=== WORK INSTRUCTION ===
Send back the line that contains "Where should I" and all lines following it through the end of the data below, exactly, omitting pictures.

=== RECORDS PROVIDED ===
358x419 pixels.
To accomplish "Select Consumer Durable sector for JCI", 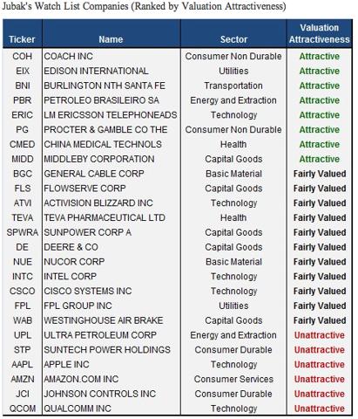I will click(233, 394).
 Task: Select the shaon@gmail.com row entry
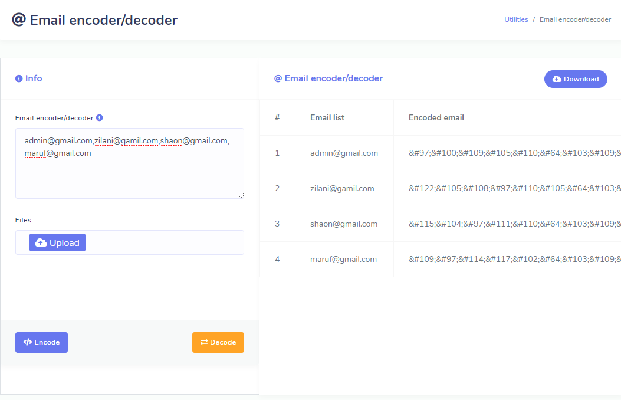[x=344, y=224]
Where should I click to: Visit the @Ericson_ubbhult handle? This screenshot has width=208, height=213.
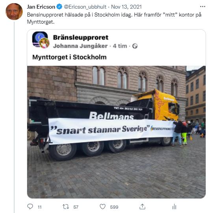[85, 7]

=== SOLUTION TO THE EXERCISE ===
Where should I click to: Visit the @Ericson_ubbhult handle? This screenshot has width=208, height=213.
[85, 7]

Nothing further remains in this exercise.